Effect of GM-CSF on TNF-alpha and IL-1-beta production by alveolar macrophages and peripheral blood monocytes from patients with sarcoidosis.

Sarcoidosis is a systemic granulomatous disorder of unknown origin characterized by activated T-lymphocytes and macrophages. Macrophage/monocyte-derived cytokines such as tumor necrosis factor-alpha (TNF-alpha) and interleukin-1 (IL-1) have been shown to be involved in the pathogenesis of sarcoidosis. Although the production of TNF-alpha and IL-1 by alveolar macrophages (AM) and peripheral monocytes (PM) in response to lipopolysaccharide (LPS) in sarcoidosis has been well demonstrated, the production of these cytokines in response to granulocyte-macrophage colony-stimulating factor (GM-CSF) has not been delineated. The present studies were designed to examine the regulatory effect of GM-CSF on TNF-alpha and IL-1 beta production by AM and PM from patients with pulmonary sarcoidosis.
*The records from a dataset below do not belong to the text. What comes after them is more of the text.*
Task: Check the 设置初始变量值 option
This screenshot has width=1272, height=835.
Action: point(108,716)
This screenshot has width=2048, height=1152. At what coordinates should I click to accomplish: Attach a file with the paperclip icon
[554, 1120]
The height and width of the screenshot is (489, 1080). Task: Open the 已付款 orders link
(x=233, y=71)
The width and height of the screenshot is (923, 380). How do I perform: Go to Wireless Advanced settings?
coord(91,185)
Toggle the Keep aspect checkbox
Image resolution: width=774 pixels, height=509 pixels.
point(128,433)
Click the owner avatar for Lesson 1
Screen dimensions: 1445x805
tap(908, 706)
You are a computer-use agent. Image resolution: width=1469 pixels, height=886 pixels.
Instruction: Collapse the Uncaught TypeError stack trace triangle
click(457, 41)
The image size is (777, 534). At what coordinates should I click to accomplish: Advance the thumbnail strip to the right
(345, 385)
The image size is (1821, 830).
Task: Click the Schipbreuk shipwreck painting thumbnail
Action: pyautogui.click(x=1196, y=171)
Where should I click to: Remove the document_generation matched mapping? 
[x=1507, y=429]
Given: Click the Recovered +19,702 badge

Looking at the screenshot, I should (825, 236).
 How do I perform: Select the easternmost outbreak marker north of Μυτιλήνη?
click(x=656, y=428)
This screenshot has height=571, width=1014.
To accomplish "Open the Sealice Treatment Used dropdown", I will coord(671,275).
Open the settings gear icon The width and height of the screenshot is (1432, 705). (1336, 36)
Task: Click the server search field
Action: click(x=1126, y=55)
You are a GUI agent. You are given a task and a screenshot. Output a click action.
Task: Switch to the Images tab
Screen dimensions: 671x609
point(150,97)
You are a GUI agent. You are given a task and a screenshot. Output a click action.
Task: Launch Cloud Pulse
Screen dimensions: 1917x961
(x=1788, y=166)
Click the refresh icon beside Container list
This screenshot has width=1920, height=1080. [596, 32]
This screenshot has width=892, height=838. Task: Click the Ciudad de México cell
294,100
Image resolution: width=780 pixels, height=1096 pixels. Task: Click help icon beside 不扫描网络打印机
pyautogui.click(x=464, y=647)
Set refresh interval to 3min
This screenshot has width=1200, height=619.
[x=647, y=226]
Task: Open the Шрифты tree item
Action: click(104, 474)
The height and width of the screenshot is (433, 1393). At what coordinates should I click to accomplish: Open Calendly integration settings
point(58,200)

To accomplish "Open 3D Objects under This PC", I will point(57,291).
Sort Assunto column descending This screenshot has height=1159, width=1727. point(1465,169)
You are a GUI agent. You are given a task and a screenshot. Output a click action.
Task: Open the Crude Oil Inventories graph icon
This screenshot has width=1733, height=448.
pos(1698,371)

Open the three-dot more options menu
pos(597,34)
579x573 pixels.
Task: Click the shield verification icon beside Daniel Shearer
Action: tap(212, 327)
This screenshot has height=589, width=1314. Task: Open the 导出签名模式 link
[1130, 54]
Amounts of TNF-alpha and IL-1 beta in the culture supernatants of unstimulated AM from patients with sarcoidosis were significantly higher than those from normal subjects, whereas, there was no difference in the amounts of TNF-alpha and IL-1 beta in the culture supernatants of PM between patients with sarcoidosis and normal subjects. The amounts of TNF-alpha and IL-1 beta in the culture supernatants of GM-CSF or LPS-stimulated AM and PM were significantly higher than those of similarly stimulated AM and PM from normal subjects. This hyperresponsiveness of AM and PM to GM-CSF in patients with sarcoidosis might be relevant to the pathogenesis of sarcoidosis.